-- Selected excerpt follows --

New procedure eliminates dry eyes

 

At the end of the day, 29-year-old Maria Aligizakis feels like her eyes are tired and dry.

“If I’m sitting at a computer, and I’m trying to focus, trying to write a report or an email, I will have to constantly blink my eyes, put some drops in – just to make sure that I can finish my day,” Aligizakis said.

Aligizakis suffers from dry eye disease, a condition that affects more than 100 million people around the world. The problem is caused by a deficiency in the oil layer of the eye’s natural tear film. Patients don’t usually have enough tears to lubricate and nourish the eye.

Dr. Eric Donnenfeld, of Ophthalmic Consultants of Long Island, in N.Y., said this issue is the number-one reason patients visit their eye doctor.

-- Selected excerpt concluded --

> _Required action 1_
Answer these questions about the dry eye article:
(a) How old is Maria Aligizakis?
(b) How many people around the world does dry eye disease affect?
(c) According to Dr. Eric Donnenfeld, what is this issue the number-one reason for?
> _Required action 2_
Output part of the dry eye article word for word, beginning at the words "At the end of" and stopping after "nourish the eye.".

-- Dataset entries follows --

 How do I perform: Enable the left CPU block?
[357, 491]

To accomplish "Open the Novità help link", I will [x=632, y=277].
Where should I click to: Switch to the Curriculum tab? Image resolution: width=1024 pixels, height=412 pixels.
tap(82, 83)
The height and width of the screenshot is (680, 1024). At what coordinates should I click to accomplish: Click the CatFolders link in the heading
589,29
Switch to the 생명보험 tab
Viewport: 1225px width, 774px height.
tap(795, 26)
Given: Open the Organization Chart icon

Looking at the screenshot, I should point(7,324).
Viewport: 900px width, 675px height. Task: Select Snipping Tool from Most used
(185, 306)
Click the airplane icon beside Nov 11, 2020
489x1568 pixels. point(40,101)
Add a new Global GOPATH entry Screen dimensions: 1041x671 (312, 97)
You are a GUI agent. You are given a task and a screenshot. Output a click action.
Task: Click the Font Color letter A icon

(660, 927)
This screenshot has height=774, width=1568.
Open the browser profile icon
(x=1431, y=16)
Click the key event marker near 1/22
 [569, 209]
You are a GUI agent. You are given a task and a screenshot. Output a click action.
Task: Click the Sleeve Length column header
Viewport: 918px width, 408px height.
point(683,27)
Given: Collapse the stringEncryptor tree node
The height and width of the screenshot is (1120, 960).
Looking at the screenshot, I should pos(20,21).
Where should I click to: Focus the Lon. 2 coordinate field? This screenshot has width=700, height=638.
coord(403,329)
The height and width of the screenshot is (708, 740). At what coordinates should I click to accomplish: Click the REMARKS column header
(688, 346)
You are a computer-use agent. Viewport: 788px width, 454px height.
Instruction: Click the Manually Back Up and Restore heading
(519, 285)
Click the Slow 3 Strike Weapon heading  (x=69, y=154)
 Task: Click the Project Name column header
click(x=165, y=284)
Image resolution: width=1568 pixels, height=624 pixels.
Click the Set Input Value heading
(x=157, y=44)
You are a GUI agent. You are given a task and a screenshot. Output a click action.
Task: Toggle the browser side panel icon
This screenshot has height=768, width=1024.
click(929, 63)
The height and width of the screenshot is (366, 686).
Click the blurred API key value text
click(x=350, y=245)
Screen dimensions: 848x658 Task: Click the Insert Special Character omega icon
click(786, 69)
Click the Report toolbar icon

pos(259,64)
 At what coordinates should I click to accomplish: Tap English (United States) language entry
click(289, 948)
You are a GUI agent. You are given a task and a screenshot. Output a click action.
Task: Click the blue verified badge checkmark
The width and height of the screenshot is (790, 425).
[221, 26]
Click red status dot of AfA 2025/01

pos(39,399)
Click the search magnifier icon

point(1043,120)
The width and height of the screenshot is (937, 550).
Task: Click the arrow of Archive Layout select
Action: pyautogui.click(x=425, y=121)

-- Dataset entries concluded --

> _Output 1_
(a) 29
(b) More than 100 million
(c) Patients visiting their eye doctor

> _Output 2_
At the end of the day, 29-year-old Maria Aligizakis feels like her eyes are tired and dry.

“If I’m sitting at a computer, and I’m trying to focus, trying to write a report or an email, I will have to constantly blink my eyes, put some drops in – just to make sure that I can finish my day,” Aligizakis said.

Aligizakis suffers from dry eye disease, a condition that affects more than 100 million people around the world. The problem is caused by a deficiency in the oil layer of the eye’s natural tear film. Patients don’t usually have enough tears to lubricate and nourish the eye.